(Extracted entries Opens)
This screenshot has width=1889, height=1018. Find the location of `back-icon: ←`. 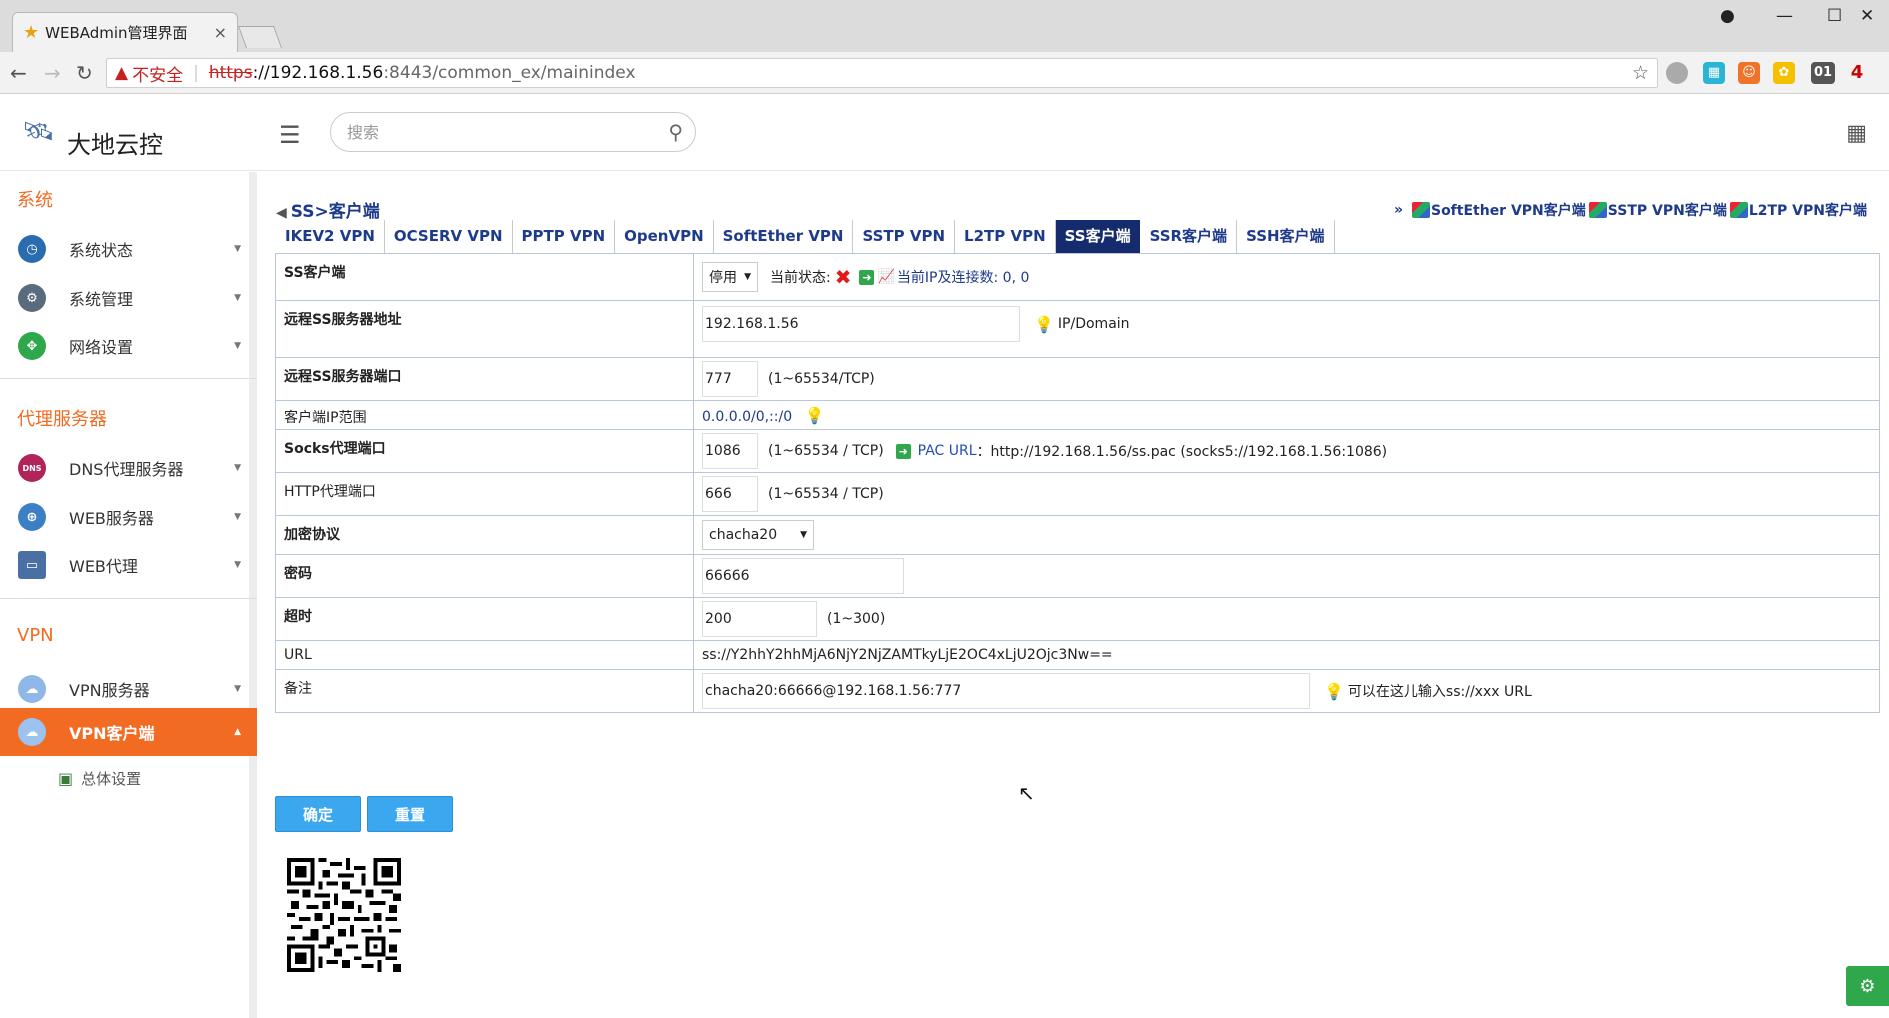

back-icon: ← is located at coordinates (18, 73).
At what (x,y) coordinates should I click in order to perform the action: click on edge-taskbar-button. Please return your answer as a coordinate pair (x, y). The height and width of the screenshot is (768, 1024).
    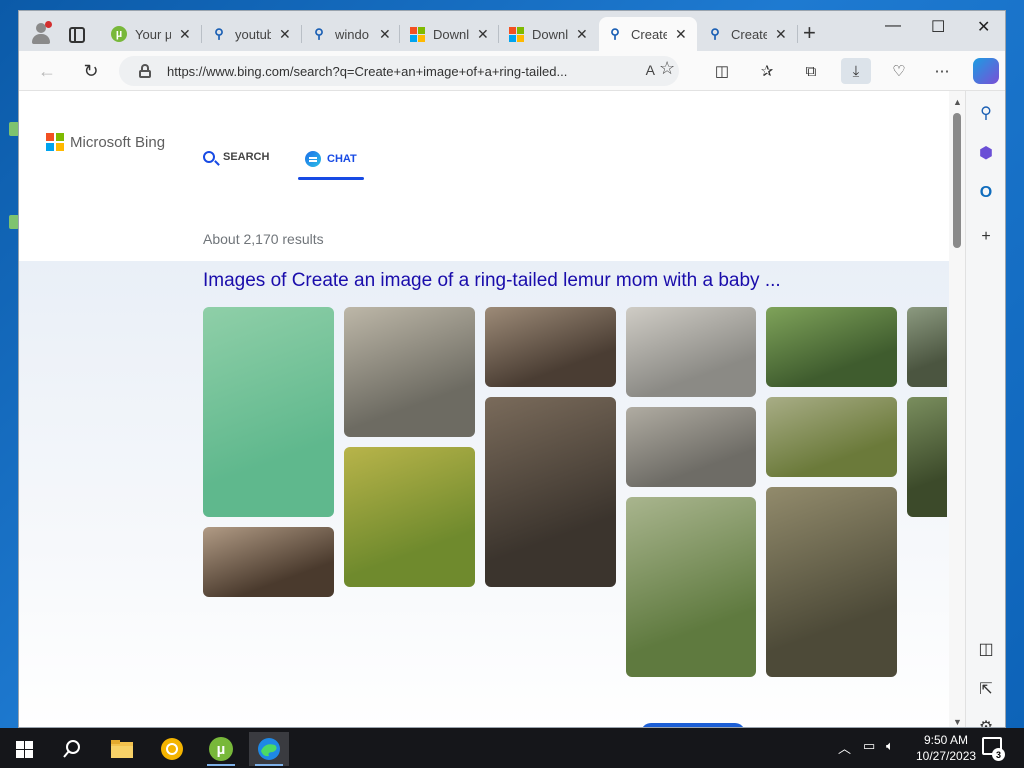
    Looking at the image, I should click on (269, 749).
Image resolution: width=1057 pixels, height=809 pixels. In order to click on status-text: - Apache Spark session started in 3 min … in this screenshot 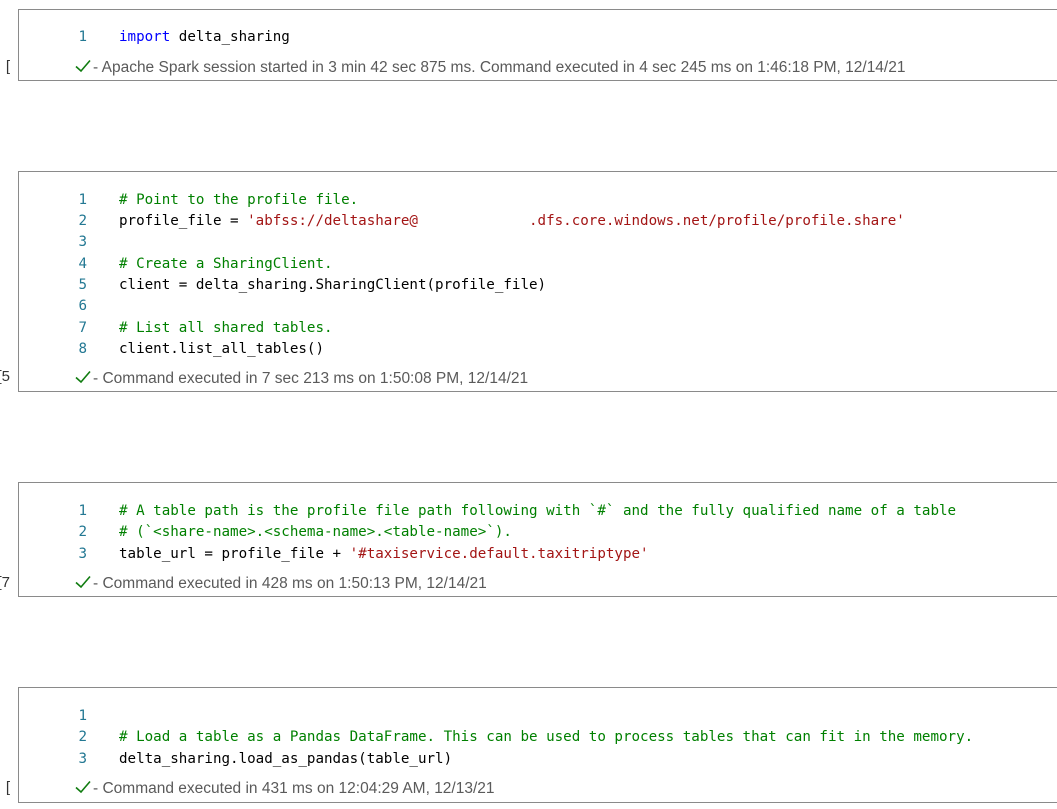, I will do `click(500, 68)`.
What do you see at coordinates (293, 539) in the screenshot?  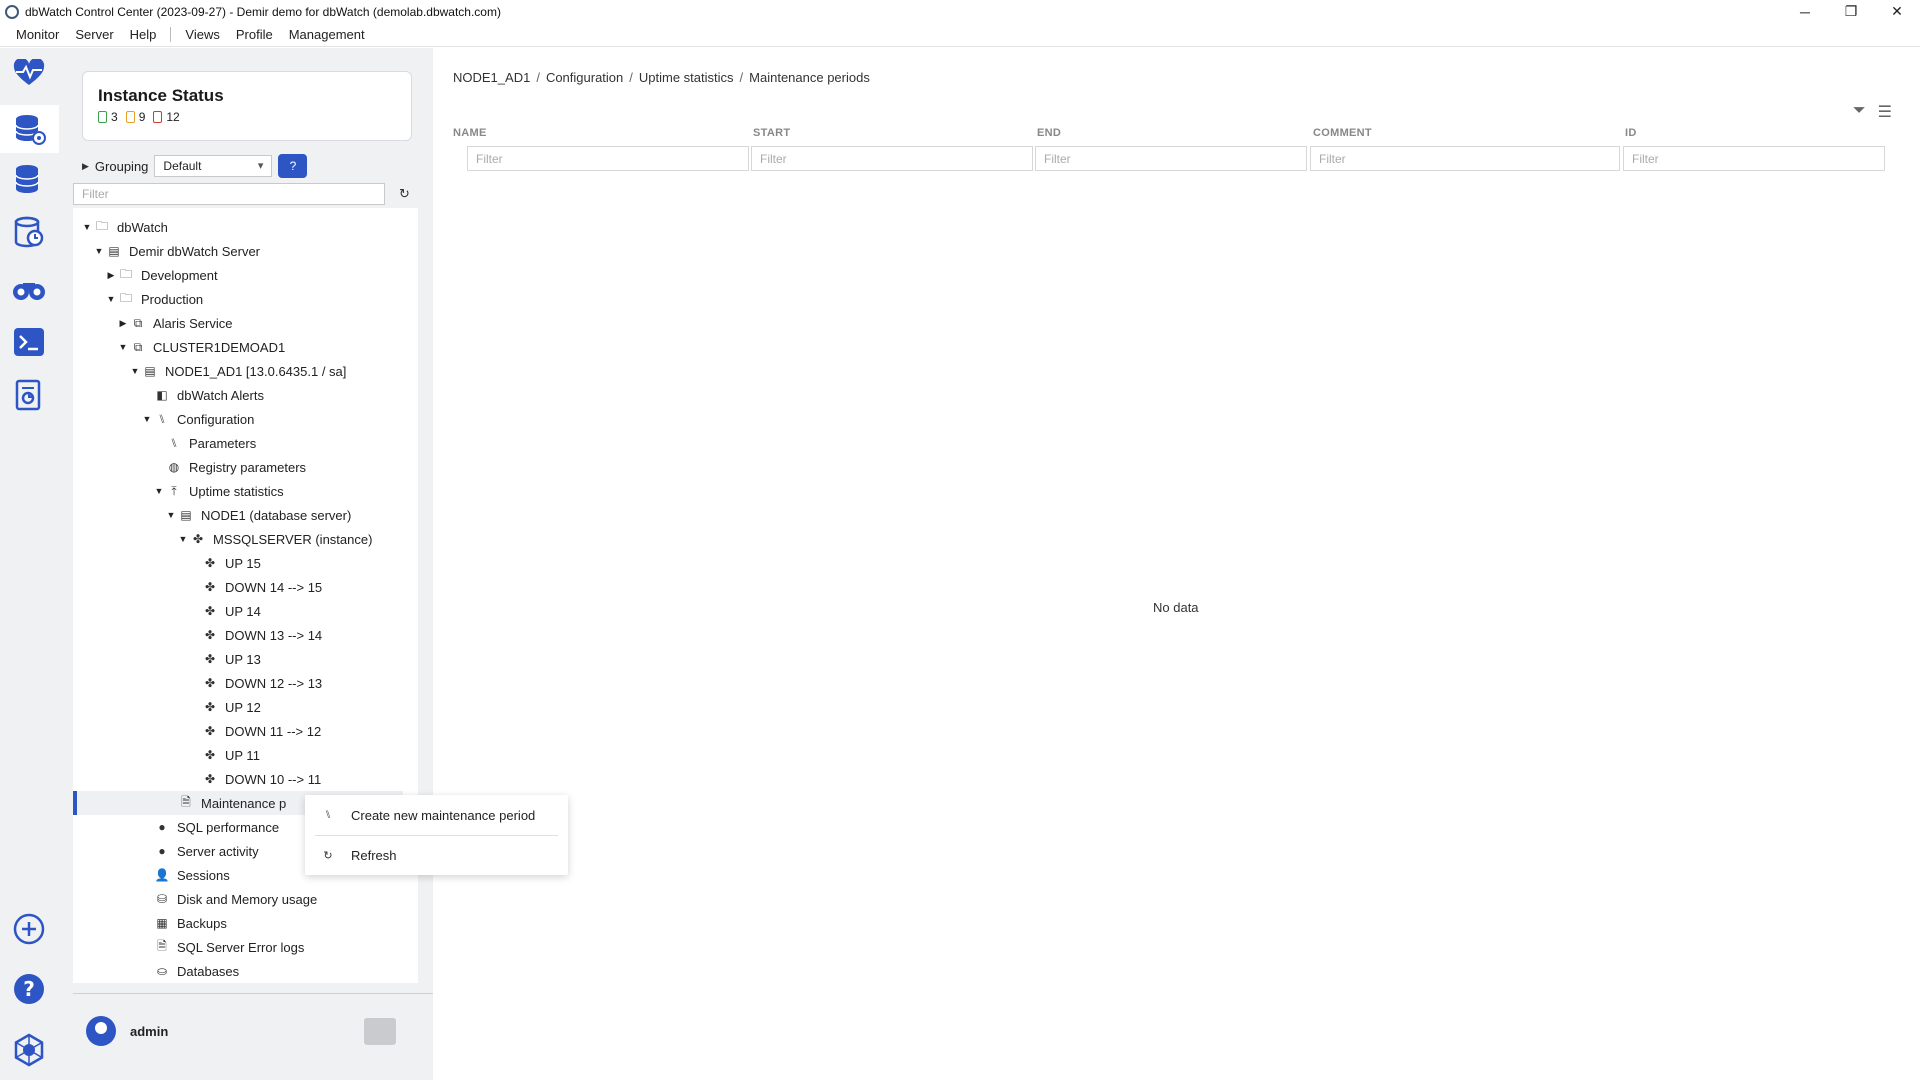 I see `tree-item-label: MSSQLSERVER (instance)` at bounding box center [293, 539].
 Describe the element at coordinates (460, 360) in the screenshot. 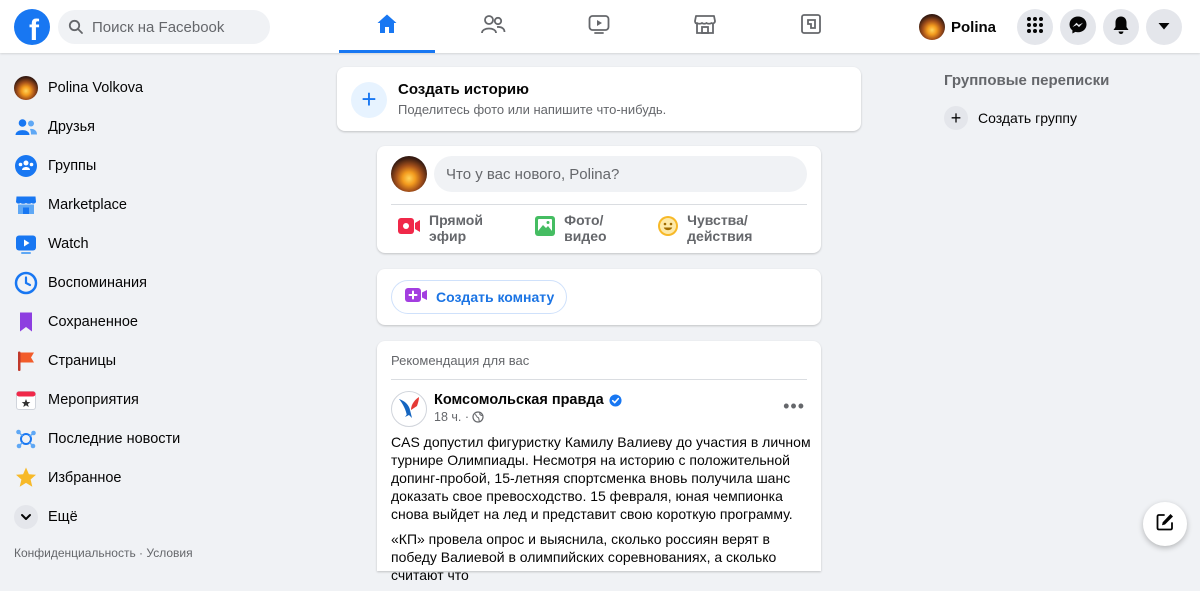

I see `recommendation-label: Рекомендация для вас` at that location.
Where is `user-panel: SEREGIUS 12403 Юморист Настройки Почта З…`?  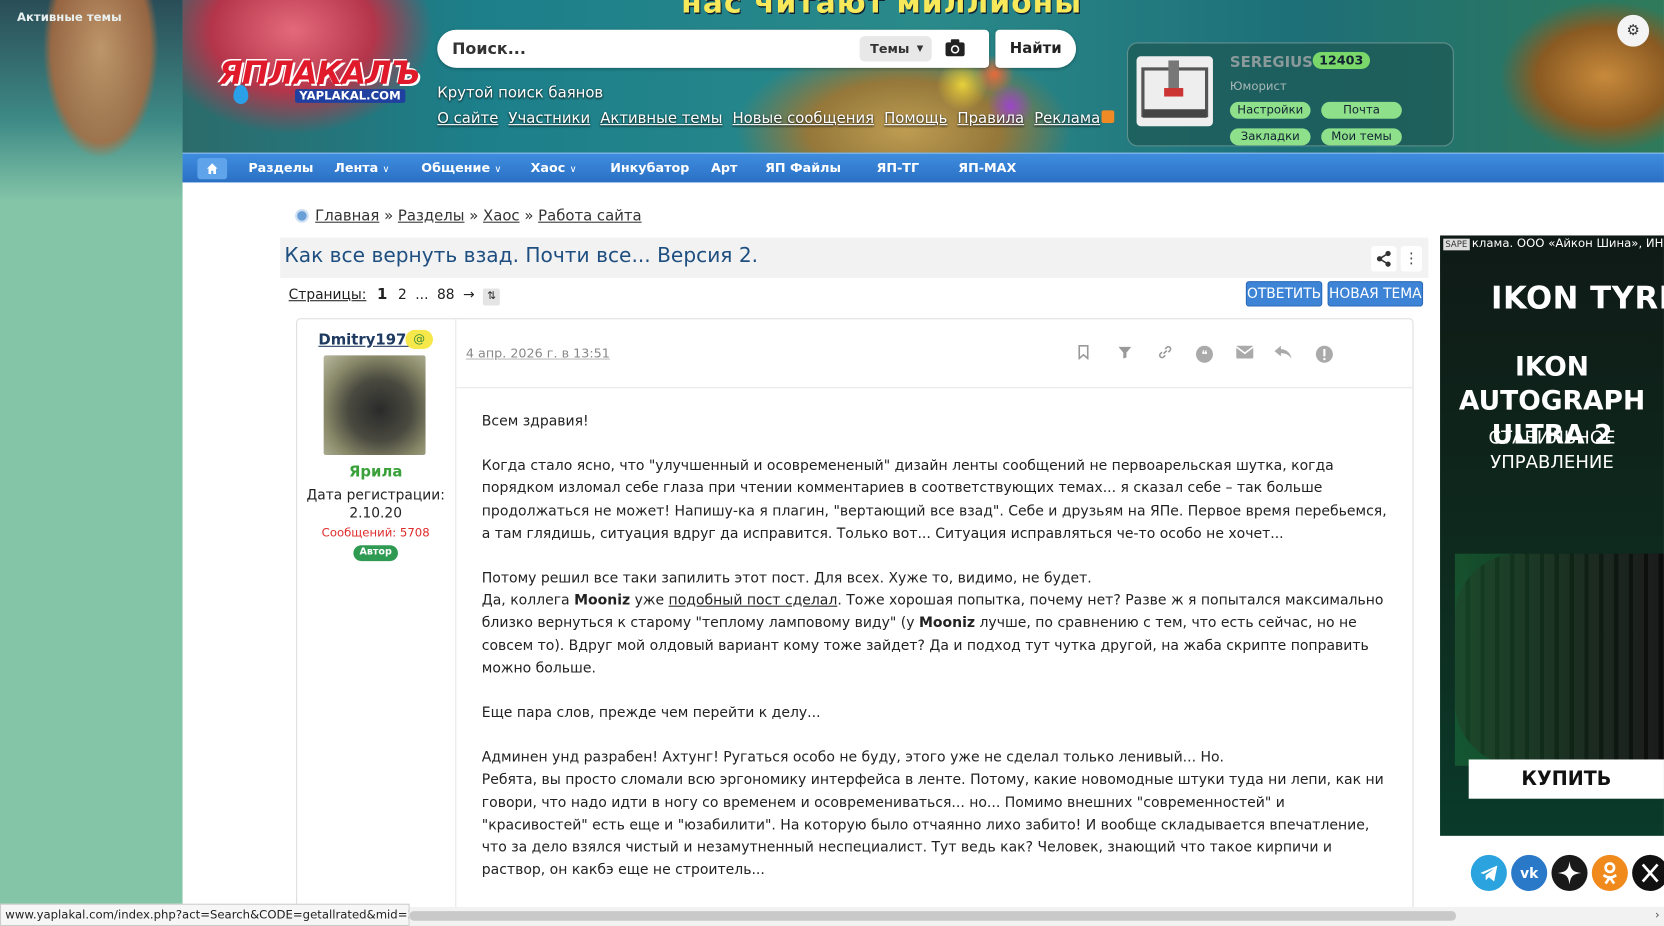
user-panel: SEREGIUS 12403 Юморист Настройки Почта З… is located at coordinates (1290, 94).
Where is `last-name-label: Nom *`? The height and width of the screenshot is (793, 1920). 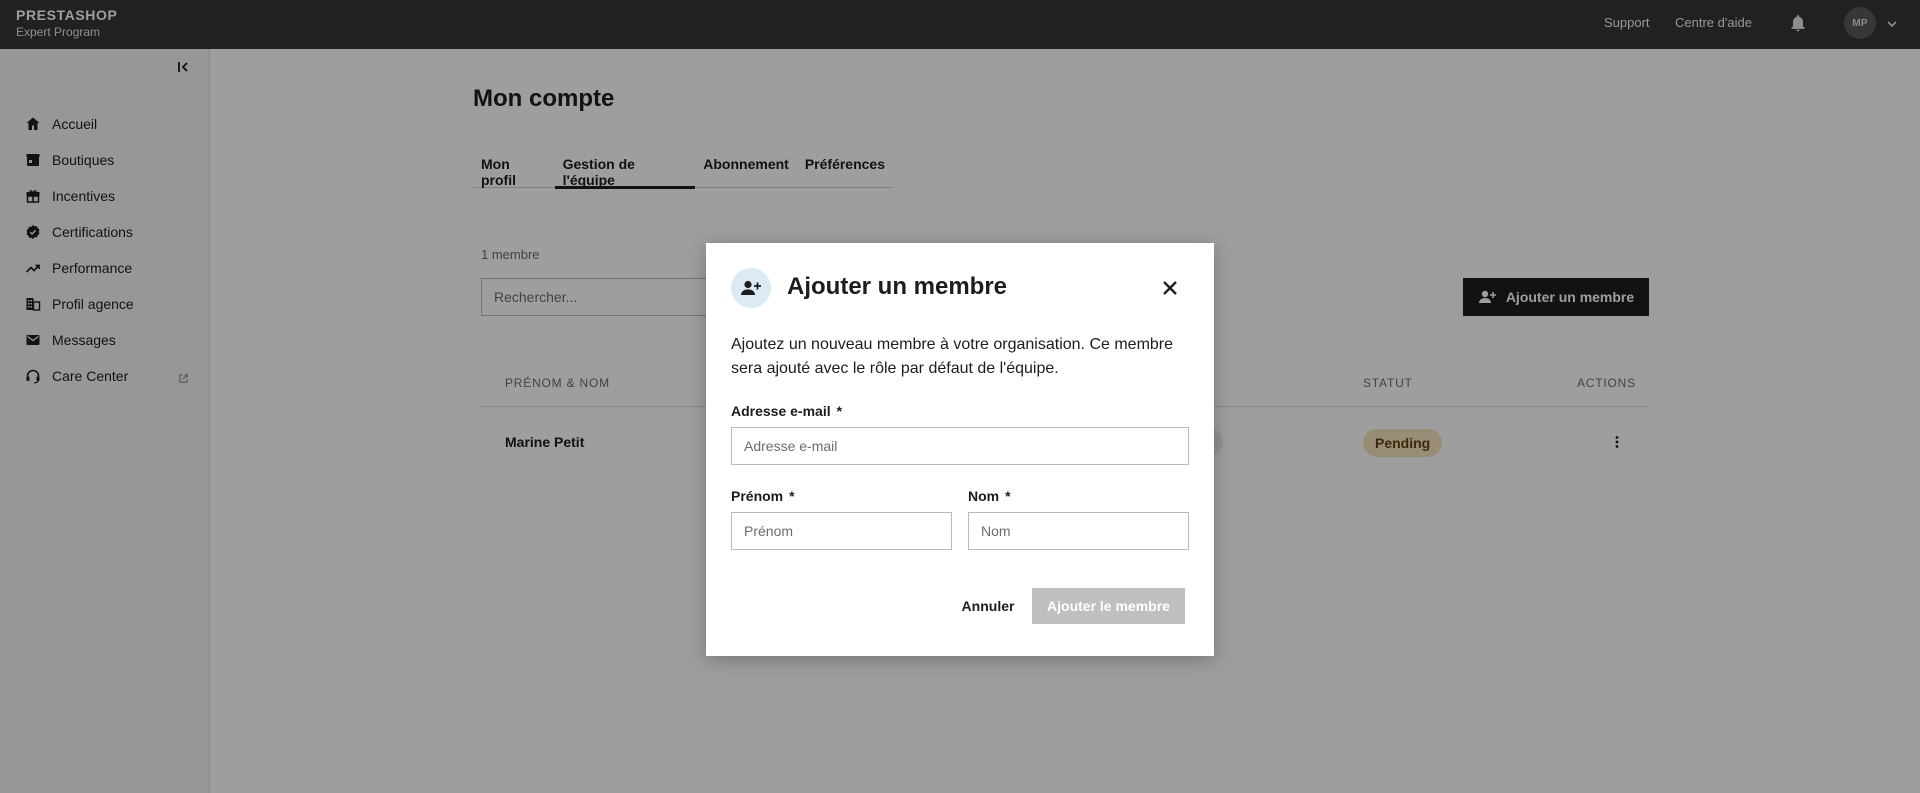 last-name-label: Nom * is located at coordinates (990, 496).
(Extracted entries Closes)
- _What is needed_
Express the items from the first line through the line holding "Looking at the", inclusive, as a Markdown table with the columns Row and Line, skipping blank lines. Leave the pictures out.

- _Result below_
| Row | Line |
|---|---|
| 1 | This screenshot has width=1889, height=1018. Find the location of `back-icon: ←`.  |
| 2 | back-icon: ← is located at coordinates (18, 73). |
| 3 | At what (x,y) coordinates should I click in order to perform the action: click on edge-taskbar-button. Please return your answer as a coordinate pair (x, y). The height and width of the screenshot is (768, 1024). |
| 4 |     Looking at the image, I should click on (269, 749). |